So it only took around 5 years and 2 months but Umihara Kawase is finally available on Nintendo Switch!... On the Japanese Nintendo Switch Online service.
If you don't know it's pretty easy to get access to play games from the JP NSO apps, assuming you are already paying for an NSO subscription on your account that its region is set to somewhere outside of Japan, all you have to do is make a second Nintendo Account (I'm pretty sure you can't use the same email you used for your original Nintendo Account) and set that Nintendo Account region to Japan. You then make a second user profile on your Nintendo Switch and link the JP Nintendo Account to that second profile. You now have an account that can access the Japanese eShop which will allow you to download the NSO apps.
Because your Switch detects an account that is already paying for an NSO subscription, you do not need to pay for a Japanese version of the NSO subscription. Once you've downloaded the Super Famicom NSO app, you can access the app with your user profile, you do not need to use the Japanese user profile on your Switch to access it.
Now you can play Umihara Kawase on the Switch. What can you do differently on this game on the Switch compared to playing other versions?
1) Considering Umihara Kawase (SFC) never released outside Japan, you can now play the game with SNES controllers that were released for Nintendo Switch assuming you own one of them.
2) Rewind function: Playing any game on the NES/SNES NSO apps give you access to rewinding up to 30 seconds by pressing and holding the ZL and ZR button at the same time (those buttons are on the SNES controller for Switch). Since Umihara Kawase is the most difficult game in the series when it comes to its high rate of randomly spawning enemies, it's very useful to just rewind back a few seconds and avoid losing a life.
Could Umihara Kawase appear on the SNES NSO service outside Japan? Possibly. The fact that Panel de Pon got released on the NSO service outside Japan sets the precedent (especially considering that Nintendo of America in the past really screwed up the Panel de Pon IP thanks to putting the Tetris trademark on it in the West i.e. Tetris Attack).
Quite a surprise to see the original in gaming news today! Anything that brings the games to a wider audience is always going to be good news in my books.
I think it's a real shame that it's not available outside of Japan, though - there's so little Japanese text in the game (and an already-existing translation hack as a guide) that it seems silly not to bother, but localisation is a peculiarly expensive business even putting aside technical concerns, so I guess it's not a surprise.
Umihara Kawase recently came out on Japanese Switch VC in the Super Famicom section. It's the exact same game as the Super Famicom version, TNN logo and all. The only difference is its portable and has savestates, rewind, and the ability to change the controls, all of which come standard on Switch. I still feel the Vita version is better- it has a Field Select, it natively saves your high score and all your times (you need savestates to do that on Switch), and it's on a physical cartridge, where the Switch version is impermanent and digital. You can expect it to no longer exist shortly after the next Nintendo console comes out. In addition to that, I also feel that the Vita generally has the better Umihara Kawase games than the Switch does, but you probably already know that.

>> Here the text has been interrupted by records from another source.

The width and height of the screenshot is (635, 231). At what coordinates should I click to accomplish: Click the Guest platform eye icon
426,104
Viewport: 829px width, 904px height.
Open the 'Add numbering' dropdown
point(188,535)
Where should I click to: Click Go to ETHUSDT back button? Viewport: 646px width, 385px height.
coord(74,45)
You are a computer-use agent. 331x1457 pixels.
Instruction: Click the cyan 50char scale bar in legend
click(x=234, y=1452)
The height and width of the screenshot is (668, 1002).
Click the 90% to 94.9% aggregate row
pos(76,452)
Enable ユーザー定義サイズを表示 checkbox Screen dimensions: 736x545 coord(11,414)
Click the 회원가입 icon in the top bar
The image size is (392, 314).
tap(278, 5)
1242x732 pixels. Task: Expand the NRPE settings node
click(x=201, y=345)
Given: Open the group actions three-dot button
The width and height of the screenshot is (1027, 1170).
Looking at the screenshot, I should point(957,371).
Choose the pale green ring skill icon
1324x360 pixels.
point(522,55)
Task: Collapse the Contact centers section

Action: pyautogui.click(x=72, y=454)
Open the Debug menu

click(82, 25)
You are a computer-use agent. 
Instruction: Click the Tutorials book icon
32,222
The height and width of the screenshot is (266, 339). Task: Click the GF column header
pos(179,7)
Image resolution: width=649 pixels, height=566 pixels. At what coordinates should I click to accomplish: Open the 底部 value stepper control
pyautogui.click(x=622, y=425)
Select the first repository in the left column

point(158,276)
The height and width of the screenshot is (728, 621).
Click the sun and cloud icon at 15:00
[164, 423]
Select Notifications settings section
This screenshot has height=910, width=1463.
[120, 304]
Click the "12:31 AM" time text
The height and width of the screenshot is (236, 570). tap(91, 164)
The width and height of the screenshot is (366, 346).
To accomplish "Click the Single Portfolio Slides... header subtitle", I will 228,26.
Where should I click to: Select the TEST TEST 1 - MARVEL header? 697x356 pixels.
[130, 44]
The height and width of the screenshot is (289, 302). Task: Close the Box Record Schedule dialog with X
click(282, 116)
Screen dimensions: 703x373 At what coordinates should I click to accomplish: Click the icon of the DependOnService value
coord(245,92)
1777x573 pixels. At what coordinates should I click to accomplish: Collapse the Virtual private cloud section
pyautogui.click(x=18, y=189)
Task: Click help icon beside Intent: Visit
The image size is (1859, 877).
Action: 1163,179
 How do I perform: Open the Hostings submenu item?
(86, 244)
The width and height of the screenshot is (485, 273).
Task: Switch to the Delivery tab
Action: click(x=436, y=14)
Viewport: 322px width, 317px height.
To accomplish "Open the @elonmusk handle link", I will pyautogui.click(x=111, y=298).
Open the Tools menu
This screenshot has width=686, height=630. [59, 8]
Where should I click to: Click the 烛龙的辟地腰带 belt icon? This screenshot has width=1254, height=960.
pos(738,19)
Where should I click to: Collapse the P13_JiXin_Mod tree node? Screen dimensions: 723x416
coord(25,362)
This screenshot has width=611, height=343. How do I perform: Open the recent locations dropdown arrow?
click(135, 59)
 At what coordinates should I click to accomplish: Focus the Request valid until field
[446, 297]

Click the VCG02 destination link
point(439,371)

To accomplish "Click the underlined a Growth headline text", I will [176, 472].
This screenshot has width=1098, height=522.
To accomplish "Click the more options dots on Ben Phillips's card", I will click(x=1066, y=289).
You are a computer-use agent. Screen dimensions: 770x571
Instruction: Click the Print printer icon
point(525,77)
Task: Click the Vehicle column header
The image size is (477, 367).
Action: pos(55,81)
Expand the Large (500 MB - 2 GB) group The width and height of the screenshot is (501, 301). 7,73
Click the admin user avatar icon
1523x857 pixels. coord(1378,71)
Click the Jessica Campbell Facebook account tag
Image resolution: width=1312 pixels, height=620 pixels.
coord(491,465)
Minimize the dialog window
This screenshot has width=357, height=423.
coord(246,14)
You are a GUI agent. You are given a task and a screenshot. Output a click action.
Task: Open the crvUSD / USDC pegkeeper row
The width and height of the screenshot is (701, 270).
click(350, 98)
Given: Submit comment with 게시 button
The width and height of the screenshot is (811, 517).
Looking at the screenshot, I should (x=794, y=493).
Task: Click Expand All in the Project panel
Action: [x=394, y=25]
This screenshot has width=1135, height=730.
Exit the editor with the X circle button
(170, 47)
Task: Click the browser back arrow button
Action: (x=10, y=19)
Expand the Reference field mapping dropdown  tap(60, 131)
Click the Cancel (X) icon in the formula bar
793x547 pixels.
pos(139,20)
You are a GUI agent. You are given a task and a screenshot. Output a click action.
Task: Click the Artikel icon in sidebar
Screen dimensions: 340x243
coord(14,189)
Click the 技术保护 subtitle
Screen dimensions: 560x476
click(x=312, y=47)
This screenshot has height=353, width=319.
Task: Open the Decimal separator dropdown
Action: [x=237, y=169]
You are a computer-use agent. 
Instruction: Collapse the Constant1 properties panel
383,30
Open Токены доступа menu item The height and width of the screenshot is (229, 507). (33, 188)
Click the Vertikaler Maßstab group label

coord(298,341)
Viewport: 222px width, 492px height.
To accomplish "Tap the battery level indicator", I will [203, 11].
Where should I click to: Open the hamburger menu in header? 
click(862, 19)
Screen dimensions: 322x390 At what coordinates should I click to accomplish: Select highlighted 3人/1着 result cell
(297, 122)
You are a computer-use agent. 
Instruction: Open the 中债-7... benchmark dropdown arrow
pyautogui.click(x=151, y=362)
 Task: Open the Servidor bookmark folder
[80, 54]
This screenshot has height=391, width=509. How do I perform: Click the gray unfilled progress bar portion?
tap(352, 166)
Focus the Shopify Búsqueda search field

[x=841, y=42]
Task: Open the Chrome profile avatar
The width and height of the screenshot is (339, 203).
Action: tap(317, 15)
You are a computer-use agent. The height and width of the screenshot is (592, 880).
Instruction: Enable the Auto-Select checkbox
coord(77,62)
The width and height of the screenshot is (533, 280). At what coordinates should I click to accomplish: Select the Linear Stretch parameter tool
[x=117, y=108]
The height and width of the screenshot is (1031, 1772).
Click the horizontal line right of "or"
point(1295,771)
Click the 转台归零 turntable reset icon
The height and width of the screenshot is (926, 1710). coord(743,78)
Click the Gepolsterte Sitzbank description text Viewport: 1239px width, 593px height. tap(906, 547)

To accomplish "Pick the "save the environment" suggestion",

You can get it by starting a Japanese account (easy) and subscribing with your own local account, which covers all accounts for that particular Switch. If you only have a Japanese account, you can get yen by paying for online codes on import sellers like Play-Asia.
I'd still recommend the Vita version, but far more people have a Switch than a Vita or Vita TV, and the Switch version is still a pretty solid and cost-effective option.